CNC vs. Conventional Machining: Cost
The cost of CNC machining can be higher than conventional machining because of the need for specialized equipment and training. However, the increased accuracy and repeatability of CNC machining often offset the additional cost. In addition, the price of CNC machines has been dropping in recent years, making them more affordable for manufacturers.
CNC vs. Conventional Machining: Speed
Everything about CNC machining is largely automated. This means the machine can run for longer periods of time without stopping to rest. On the other hand, with conventional machining, the operator must take breaks to avoid fatigue. That means that the overall production time can be longer.
CNC vs. Conventional Machining: Safety
One of the main differences between conventional and unconventional machining is that CNC is generally considered to be a safer process than conventional machining because the operator is not present when the machine is running. That means that there is less of a chance for an accident to occur. In addition, CNC machines are designed to stop automatically if there is a problem, which further reduces the risk of injury.
CNC vs. Conventional Machining: Labor
The CNC machine process requires less labor than conventional machining once the machine has started. Before that, there’s usually the computer program to write and the machine to set up. Once these tasks are completed, the machine can be left to run on its own.
In contrast, conventional machining requires more labor because the operator must be present to oversee the operation of the machine. They may also need to make adjustments during the machining process.
CNC vs. Conventional Machining: Application
The application of CNC machining includes situations where high levels of accuracy and repeatability are required. Examples of such applications are aerospace, the automotive world, and in the production of medical devices.

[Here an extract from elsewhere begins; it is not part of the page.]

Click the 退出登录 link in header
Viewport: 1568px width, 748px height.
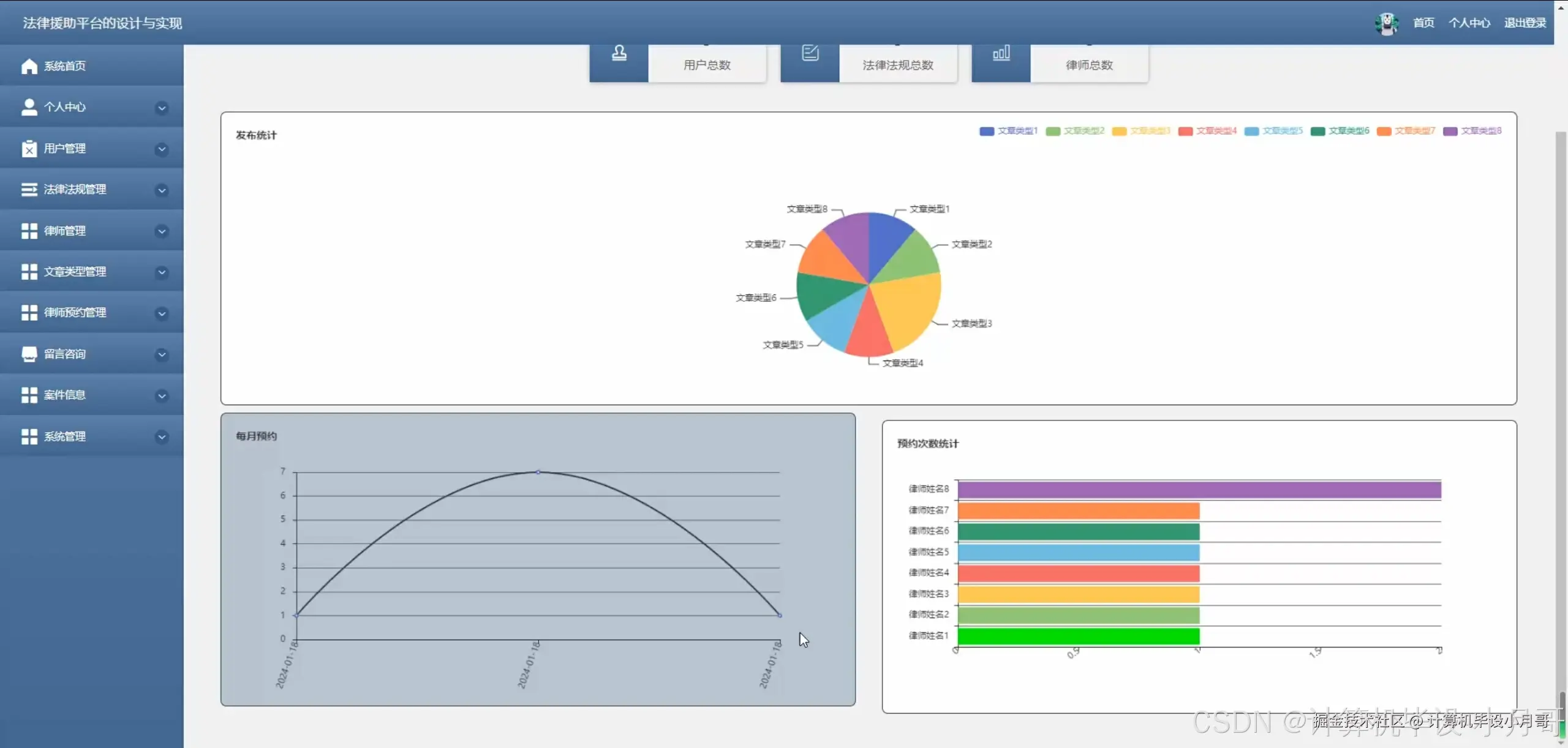pyautogui.click(x=1525, y=23)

In contrast, conventional machining is more suited for applications where lower levels of accuracy are acceptable. These include machines to shape wood, machines to cut metal to required designs, and so on.
Advantages of CNC over Conventional Machining
Given the above comparison, what are the advantages of CNC over conventional machining? In summary, the main differences between CNC and conventional machining are:
- The level of automation.
- The sophistication of the equipment.
- The accuracy of the process.
- The ability to replicate parts.
- The cost.
However, as mentioned earlier, some situations don’t call for the high levels of accuracy and repeatability that CNC provides, making conventional machining the more appropriate choice.
Ultimately, it’s essential to choose the right type of machining for the job at hand. We must add that the CNC machining process is way safer when compared to conventional machining. This is due to the increased level of automation, which reduces the chances of human error or contact with machining tools.
CNC machining is the preferred technology in the manufacturing industry for many reasons. It offers greater accuracy, repeatability, and automation, among other advantages. That being said, simpler applications such as woodworking and metalworking may still be suited for conventional machining, given its cost-effectiveness and lower skill requirements. Conventional machining may also suit one-off projects or prototyping before full-scale production.